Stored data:
^^^^^^^^^^^^^^^^
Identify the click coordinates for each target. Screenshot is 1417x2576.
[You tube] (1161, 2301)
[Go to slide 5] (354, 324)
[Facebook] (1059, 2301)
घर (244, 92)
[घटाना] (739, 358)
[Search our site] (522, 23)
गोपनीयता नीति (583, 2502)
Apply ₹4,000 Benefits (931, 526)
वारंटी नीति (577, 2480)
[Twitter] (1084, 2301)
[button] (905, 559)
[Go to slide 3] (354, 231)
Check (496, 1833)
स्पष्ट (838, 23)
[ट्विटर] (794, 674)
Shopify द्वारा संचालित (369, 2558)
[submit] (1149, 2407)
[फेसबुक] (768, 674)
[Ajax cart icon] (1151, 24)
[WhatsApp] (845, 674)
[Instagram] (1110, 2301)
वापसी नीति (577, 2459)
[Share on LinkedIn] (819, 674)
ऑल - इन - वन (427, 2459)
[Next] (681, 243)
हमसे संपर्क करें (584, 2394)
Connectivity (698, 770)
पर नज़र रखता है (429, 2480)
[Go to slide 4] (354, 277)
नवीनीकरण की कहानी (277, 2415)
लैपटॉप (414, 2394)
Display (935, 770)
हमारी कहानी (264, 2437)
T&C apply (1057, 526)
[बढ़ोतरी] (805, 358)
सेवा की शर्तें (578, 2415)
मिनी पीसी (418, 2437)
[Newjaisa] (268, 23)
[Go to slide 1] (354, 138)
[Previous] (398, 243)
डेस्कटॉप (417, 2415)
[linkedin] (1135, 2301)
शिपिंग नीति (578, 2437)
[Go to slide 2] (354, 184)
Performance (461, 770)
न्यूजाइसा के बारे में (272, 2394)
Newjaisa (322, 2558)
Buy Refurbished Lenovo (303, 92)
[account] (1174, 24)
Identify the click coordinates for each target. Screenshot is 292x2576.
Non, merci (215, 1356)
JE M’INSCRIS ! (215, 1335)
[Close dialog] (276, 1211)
^^^^^^^^^^^^^^^^
◆ Assignment: Every record above should be output exactly.

◆ Completed exercise:
Identify the click coordinates for each target. Screenshot is 1417x2576.
[You tube] (1161, 2301)
[Go to slide 5] (354, 324)
[Facebook] (1059, 2301)
घर (244, 92)
[घटाना] (739, 358)
[Search our site] (522, 23)
गोपनीयता नीति (583, 2502)
Apply ₹4,000 Benefits (931, 526)
वारंटी नीति (577, 2480)
[Twitter] (1084, 2301)
[button] (905, 559)
[Go to slide 3] (354, 231)
Check (496, 1833)
स्पष्ट (838, 23)
[ट्विटर] (794, 674)
Shopify द्वारा संचालित (369, 2558)
[submit] (1149, 2407)
[फेसबुक] (768, 674)
[Ajax cart icon] (1151, 24)
[WhatsApp] (845, 674)
[Instagram] (1110, 2301)
वापसी नीति (577, 2459)
[Share on LinkedIn] (819, 674)
ऑल - इन - वन (427, 2459)
[Next] (681, 243)
हमसे संपर्क करें (584, 2394)
Connectivity (698, 770)
पर नज़र रखता है (429, 2480)
[Go to slide 4] (354, 277)
नवीनीकरण की कहानी (277, 2415)
लैपटॉप (414, 2394)
Display (935, 770)
हमारी कहानी (264, 2437)
T&C apply (1057, 526)
[बढ़ोतरी] (805, 358)
सेवा की शर्तें (578, 2415)
मिनी पीसी (418, 2437)
[Newjaisa] (268, 23)
[Go to slide 1] (354, 138)
[Previous] (398, 243)
डेस्कटॉप (417, 2415)
[linkedin] (1135, 2301)
शिपिंग नीति (578, 2437)
[Go to slide 2] (354, 184)
Performance (461, 770)
न्यूजाइसा के बारे में (272, 2394)
Newjaisa (322, 2558)
Buy Refurbished Lenovo (303, 92)
[account] (1174, 24)
Identify the click coordinates for each target. Screenshot is 292x2576.
Non, merci (215, 1356)
JE M’INSCRIS ! (215, 1335)
[Close dialog] (276, 1211)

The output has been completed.